Poor ventilation in an attic space means that the air in the attic will change very slowly. Let’s say that we have a prolonged warm spell, like we have had a couple of times this winter. The air in the attic space becomes warm and more humid. If the temperature suddenly drops, just as it has, the humidity in the moisture condenses against the roof deck, especially on roofing nails or gang nails on trusses. It then freezes. If you were to enter the attic area at this point you would see a layer of frost on the underside of the roof deck or you might just see it on the nails. If you have seen this in your attic area, you don’t have enough ventilation. An ideal situation would be to have soffit vents with either gable vents, roof vents, or a ridge vent. Soffit vents being 50% of the area of the total ventilation and, oh yes, more is better!

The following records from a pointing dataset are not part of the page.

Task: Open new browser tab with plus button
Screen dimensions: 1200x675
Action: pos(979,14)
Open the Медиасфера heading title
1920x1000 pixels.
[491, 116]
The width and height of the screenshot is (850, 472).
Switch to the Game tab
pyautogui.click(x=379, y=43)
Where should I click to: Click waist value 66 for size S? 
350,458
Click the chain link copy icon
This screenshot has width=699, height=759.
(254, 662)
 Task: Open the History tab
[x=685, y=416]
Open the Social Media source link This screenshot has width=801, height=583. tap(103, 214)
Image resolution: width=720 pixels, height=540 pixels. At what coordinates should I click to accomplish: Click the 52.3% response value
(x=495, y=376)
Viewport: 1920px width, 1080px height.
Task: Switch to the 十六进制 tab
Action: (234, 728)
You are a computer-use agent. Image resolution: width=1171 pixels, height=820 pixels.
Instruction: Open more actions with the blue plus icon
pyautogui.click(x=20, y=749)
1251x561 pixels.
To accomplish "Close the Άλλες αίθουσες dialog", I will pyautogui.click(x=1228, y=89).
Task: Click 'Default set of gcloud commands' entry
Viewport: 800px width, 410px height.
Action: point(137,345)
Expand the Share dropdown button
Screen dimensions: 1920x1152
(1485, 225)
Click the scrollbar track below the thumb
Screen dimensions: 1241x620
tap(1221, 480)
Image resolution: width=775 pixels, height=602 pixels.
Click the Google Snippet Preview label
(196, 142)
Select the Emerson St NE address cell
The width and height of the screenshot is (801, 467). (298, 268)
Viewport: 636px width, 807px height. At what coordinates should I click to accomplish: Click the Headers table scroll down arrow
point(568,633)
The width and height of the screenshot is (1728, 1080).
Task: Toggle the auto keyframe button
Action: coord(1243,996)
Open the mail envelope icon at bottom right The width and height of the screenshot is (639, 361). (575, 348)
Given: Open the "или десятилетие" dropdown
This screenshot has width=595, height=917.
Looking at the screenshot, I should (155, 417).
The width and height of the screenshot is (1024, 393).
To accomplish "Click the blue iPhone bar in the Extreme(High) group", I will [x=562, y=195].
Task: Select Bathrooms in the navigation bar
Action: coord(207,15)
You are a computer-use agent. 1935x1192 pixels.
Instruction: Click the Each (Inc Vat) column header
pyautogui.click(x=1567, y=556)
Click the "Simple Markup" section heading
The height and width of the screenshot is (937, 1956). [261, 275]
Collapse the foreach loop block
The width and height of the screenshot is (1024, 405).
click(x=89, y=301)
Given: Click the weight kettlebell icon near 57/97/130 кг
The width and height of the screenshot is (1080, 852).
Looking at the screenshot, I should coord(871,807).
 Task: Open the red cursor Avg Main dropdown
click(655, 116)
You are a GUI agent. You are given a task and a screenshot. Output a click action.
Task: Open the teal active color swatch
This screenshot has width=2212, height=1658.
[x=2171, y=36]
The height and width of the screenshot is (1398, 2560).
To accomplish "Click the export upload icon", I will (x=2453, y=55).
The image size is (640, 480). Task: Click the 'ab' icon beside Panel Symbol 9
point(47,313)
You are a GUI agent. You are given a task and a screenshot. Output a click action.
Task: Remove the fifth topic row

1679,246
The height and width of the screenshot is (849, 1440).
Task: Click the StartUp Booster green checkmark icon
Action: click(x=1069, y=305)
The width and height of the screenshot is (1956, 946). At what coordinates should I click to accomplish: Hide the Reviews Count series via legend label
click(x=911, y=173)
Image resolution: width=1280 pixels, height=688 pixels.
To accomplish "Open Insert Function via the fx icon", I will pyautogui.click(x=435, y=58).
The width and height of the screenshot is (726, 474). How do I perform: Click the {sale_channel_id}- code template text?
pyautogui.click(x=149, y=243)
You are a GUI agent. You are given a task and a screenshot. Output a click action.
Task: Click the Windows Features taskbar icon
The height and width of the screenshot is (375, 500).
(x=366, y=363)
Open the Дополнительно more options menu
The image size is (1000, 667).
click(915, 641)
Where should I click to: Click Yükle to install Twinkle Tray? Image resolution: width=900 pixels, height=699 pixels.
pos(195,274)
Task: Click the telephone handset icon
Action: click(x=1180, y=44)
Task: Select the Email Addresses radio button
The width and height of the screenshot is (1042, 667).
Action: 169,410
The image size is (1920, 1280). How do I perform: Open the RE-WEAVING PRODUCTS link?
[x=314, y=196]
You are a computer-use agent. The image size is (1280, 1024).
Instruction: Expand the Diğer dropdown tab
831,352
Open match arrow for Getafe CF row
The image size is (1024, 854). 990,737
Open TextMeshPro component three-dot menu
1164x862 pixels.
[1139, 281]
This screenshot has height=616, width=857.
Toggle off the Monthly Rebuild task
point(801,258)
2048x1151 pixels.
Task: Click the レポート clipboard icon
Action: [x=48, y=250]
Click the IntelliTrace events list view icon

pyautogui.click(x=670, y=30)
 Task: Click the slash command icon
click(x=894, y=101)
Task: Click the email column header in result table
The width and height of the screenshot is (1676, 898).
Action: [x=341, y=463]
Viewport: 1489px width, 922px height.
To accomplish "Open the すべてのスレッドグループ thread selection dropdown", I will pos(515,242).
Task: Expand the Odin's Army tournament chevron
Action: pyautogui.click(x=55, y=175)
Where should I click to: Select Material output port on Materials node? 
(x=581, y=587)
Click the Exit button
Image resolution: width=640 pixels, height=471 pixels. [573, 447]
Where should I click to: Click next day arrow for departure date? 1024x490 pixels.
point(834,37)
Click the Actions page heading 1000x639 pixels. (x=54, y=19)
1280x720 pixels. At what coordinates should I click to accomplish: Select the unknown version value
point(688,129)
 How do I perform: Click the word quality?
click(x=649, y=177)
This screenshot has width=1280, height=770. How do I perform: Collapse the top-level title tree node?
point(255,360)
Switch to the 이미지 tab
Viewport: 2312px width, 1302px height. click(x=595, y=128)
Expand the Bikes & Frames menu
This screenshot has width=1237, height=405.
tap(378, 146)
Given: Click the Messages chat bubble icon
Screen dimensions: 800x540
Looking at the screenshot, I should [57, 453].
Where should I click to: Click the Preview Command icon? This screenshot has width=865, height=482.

The house I inspected had another complication. I could see a truss which appeared to be wet on top. Then my client noticed a black stain near some of the baffles on the underside of the roof deck. Upon testing with a moisture meter I found the truss was wet and got wetter as I moved down, toward the baffles. My immediate thought was a leak in the roof, but since water doesn’t flow uphill, that was impossible. The black stain turned out to be mildew and, again, it was wet, Over 19% humidity in wood means it is actively rotting. So the truss was rotting and mildew was forming on the underside of the roof deck. As we puzzled over this rather odd localized moisture problem, I crawled around the rest of the attic, finding that, although it was humid, it wasn’t actually wet. Crawling isn’t really that accurate for how I have to get around attic spaces. To avoid disturbing the insulation, I sort of walk on my side, my feet pushing on one web of the truss with my shoulder on another. Moving from one truss to another in this position is very tiring.

The best explanation I could come up with for my client was that since the bathroom was in the same general area as the signs of moisture in the attic, and the prevailing wind hit the house on that side, the moisture came from the bathroom fan. These fans are most commonly vented through the soffit. It should then be fitted with a proper boot to make sure this warm and very moist air goes outside. Sometimes this pipe is left to discharge inside the soffit as I believe it is here. In this case, the wind is pushing the warm moist air up into the attic, making this poorly ventilated attic even wetter.

I am constantly amazed at how much damage a little detail can cause. For the very small investment of hiring a home inspector and another small investment correcting the situation, my client will save himself thousands of dollars of repair work later on, when the roof would have collapsed.